Emile Jaques-Dalcroze developed Dalcroze Eurhythmics in 1905 to cater to the students that were not being taught how to listen or hear music properly. Eurhythmics means to train the body to feel the muscular sensations of time and energy as they are manifest in space. This gives students total absorption of mind, body, and emotions in the experience of actualizing musical sound. Dalcroze believed that in the study of music should continually be cultivating a memory band or aural, visual, and kinesthetic images which could be recalled at any time for reading, writing, performing, or creating music.

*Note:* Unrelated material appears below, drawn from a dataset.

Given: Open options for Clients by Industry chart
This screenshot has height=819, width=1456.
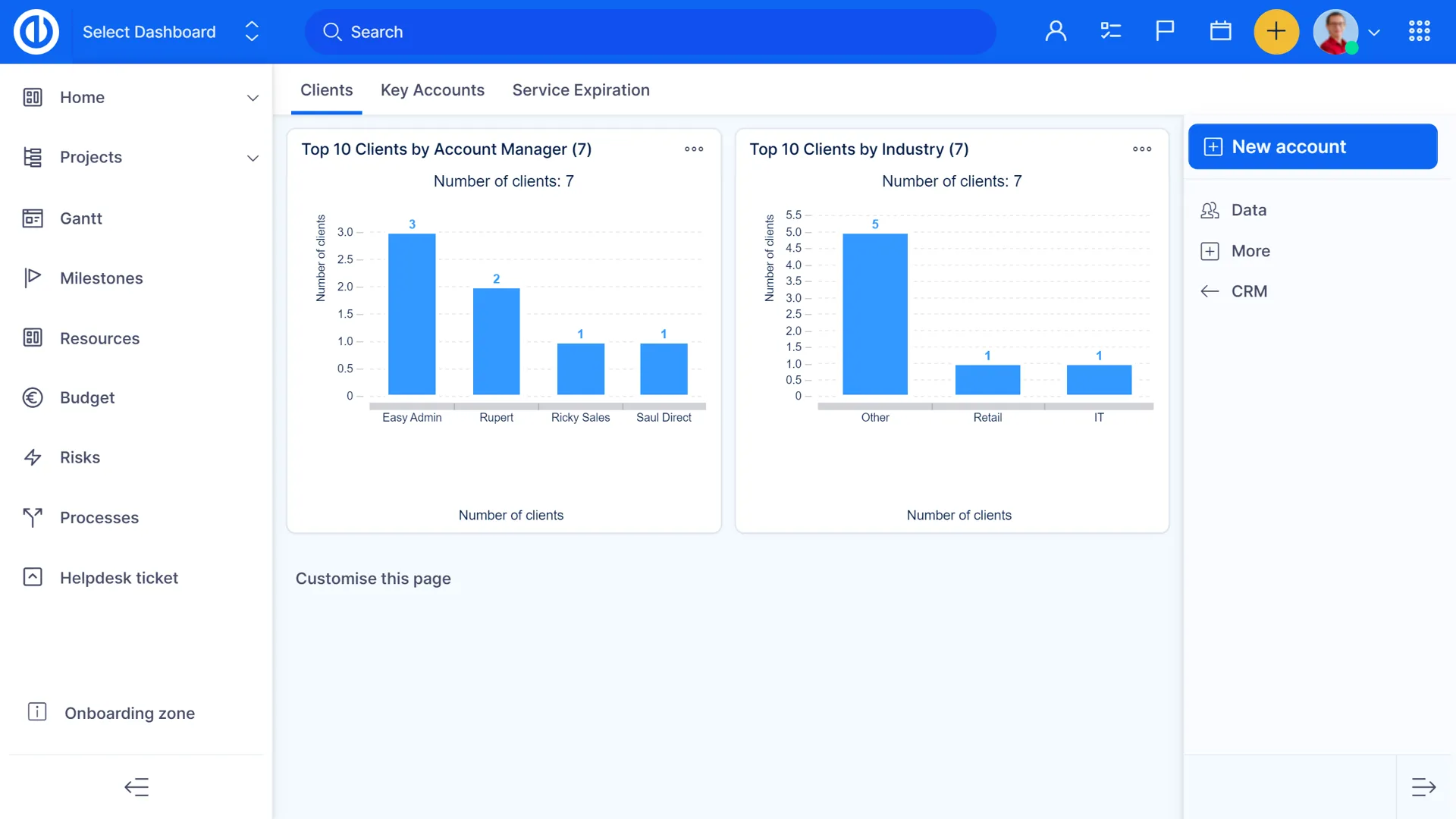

Ear training and solfege are critical aspects of the Dalcroze approach. Students have to develop the inner ear to hear and listen accurately before they can be successful in movement. Dalcroze gives students the opportunity to respond freely to music by stepping, singing, gesturing, or suing the whole body. This gives way for students to be asked to move in a specific way when a signal or command is given, move in a specific way as they respond to the music, respond in an uninterrupted cannon or echo, and perform a cannon of movement. Props such as balls, scarves, balloons, bamboo rods or sticks can be used to give students a more concrete physical and tactile sensation.
- Virtually all aspects of music an be explored through eurhythmics
- Music time and extensive participation are rqured to appreciate these possibilities fully.